==== Supplied entries
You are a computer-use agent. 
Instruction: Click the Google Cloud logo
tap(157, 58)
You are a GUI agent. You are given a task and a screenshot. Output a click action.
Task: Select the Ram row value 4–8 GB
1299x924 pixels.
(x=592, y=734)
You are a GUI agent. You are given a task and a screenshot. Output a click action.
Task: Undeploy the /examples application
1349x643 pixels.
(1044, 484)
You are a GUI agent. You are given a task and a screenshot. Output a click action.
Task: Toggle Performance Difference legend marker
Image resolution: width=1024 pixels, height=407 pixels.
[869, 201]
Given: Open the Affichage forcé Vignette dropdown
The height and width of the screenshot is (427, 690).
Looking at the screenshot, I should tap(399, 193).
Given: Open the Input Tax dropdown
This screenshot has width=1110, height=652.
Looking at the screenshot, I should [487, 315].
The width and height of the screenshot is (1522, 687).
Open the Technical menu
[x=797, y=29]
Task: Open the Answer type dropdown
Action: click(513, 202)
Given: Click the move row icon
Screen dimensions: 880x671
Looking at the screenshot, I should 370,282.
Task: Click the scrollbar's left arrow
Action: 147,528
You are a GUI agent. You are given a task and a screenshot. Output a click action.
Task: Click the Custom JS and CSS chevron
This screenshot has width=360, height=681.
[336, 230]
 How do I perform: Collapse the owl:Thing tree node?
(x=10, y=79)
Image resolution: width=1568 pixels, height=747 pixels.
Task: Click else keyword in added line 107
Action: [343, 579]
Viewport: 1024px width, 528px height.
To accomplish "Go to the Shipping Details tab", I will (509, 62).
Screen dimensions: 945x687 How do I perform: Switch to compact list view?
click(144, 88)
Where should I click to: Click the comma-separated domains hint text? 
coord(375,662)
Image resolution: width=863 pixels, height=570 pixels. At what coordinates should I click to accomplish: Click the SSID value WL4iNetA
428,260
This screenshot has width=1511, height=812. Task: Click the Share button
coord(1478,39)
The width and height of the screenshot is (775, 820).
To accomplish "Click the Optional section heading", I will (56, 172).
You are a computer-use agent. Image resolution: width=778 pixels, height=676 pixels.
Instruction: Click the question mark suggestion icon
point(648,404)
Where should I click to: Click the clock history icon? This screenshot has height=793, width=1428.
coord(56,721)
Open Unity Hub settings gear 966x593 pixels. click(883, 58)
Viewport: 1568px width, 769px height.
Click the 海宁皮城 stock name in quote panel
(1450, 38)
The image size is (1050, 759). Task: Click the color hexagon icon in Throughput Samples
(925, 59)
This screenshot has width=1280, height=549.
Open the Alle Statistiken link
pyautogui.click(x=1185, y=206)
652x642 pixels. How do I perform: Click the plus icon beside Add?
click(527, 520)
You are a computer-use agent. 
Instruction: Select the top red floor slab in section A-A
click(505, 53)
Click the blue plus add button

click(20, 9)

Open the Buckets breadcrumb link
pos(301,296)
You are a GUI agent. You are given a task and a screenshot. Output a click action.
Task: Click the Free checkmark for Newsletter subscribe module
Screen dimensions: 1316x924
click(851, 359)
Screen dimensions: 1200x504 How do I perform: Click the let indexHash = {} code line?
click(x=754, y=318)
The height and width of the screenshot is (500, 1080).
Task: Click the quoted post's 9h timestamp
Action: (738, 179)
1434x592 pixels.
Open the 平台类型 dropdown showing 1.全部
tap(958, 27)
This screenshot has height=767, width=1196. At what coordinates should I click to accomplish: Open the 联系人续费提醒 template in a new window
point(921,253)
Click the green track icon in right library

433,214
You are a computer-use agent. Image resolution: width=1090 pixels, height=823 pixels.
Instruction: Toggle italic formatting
========
Transcribe every record exactly.

> **Answer box**:
You are a computer-use agent. 
Instruction: Click the Google Cloud logo
tap(157, 58)
You are a GUI agent. You are given a task and a screenshot. Output a click action.
Task: Select the Ram row value 4–8 GB
1299x924 pixels.
(x=592, y=734)
You are a GUI agent. You are given a task and a screenshot. Output a click action.
Task: Undeploy the /examples application
1349x643 pixels.
(1044, 484)
You are a GUI agent. You are given a task and a screenshot. Output a click action.
Task: Toggle Performance Difference legend marker
Image resolution: width=1024 pixels, height=407 pixels.
[869, 201]
Given: Open the Affichage forcé Vignette dropdown
The height and width of the screenshot is (427, 690).
Looking at the screenshot, I should tap(399, 193).
Given: Open the Input Tax dropdown
This screenshot has width=1110, height=652.
Looking at the screenshot, I should [487, 315].
The width and height of the screenshot is (1522, 687).
Open the Technical menu
[x=797, y=29]
Task: Open the Answer type dropdown
Action: click(513, 202)
Given: Click the move row icon
Screen dimensions: 880x671
Looking at the screenshot, I should 370,282.
Task: Click the scrollbar's left arrow
Action: 147,528
You are a GUI agent. You are given a task and a screenshot. Output a click action.
Task: Click the Custom JS and CSS chevron
This screenshot has width=360, height=681.
[336, 230]
 How do I perform: Collapse the owl:Thing tree node?
(x=10, y=79)
Image resolution: width=1568 pixels, height=747 pixels.
Task: Click else keyword in added line 107
Action: [343, 579]
Viewport: 1024px width, 528px height.
To accomplish "Go to the Shipping Details tab", I will (509, 62).
Screen dimensions: 945x687 How do I perform: Switch to compact list view?
click(144, 88)
Where should I click to: Click the comma-separated domains hint text? 
coord(375,662)
Image resolution: width=863 pixels, height=570 pixels. At what coordinates should I click to accomplish: Click the SSID value WL4iNetA
428,260
This screenshot has width=1511, height=812. Task: Click the Share button
coord(1478,39)
The width and height of the screenshot is (775, 820).
To accomplish "Click the Optional section heading", I will (56, 172).
You are a computer-use agent. Image resolution: width=778 pixels, height=676 pixels.
Instruction: Click the question mark suggestion icon
point(648,404)
Where should I click to: Click the clock history icon? This screenshot has height=793, width=1428.
coord(56,721)
Open Unity Hub settings gear 966x593 pixels. click(883, 58)
Viewport: 1568px width, 769px height.
Click the 海宁皮城 stock name in quote panel
(1450, 38)
The image size is (1050, 759). Task: Click the color hexagon icon in Throughput Samples
(925, 59)
This screenshot has width=1280, height=549.
Open the Alle Statistiken link
pyautogui.click(x=1185, y=206)
652x642 pixels. How do I perform: Click the plus icon beside Add?
click(527, 520)
You are a computer-use agent. 
Instruction: Select the top red floor slab in section A-A
click(505, 53)
Click the blue plus add button

click(20, 9)

Open the Buckets breadcrumb link
pos(301,296)
You are a GUI agent. You are given a task and a screenshot. Output a click action.
Task: Click the Free checkmark for Newsletter subscribe module
Screen dimensions: 1316x924
click(851, 359)
Screen dimensions: 1200x504 How do I perform: Click the let indexHash = {} code line?
click(x=754, y=318)
The height and width of the screenshot is (500, 1080).
Task: Click the quoted post's 9h timestamp
Action: (738, 179)
1434x592 pixels.
Open the 平台类型 dropdown showing 1.全部
tap(958, 27)
This screenshot has height=767, width=1196. At what coordinates should I click to accomplish: Open the 联系人续费提醒 template in a new window
point(921,253)
Click the green track icon in right library

433,214
You are a computer-use agent. Image resolution: width=1090 pixels, height=823 pixels.
Instruction: Toggle italic formatting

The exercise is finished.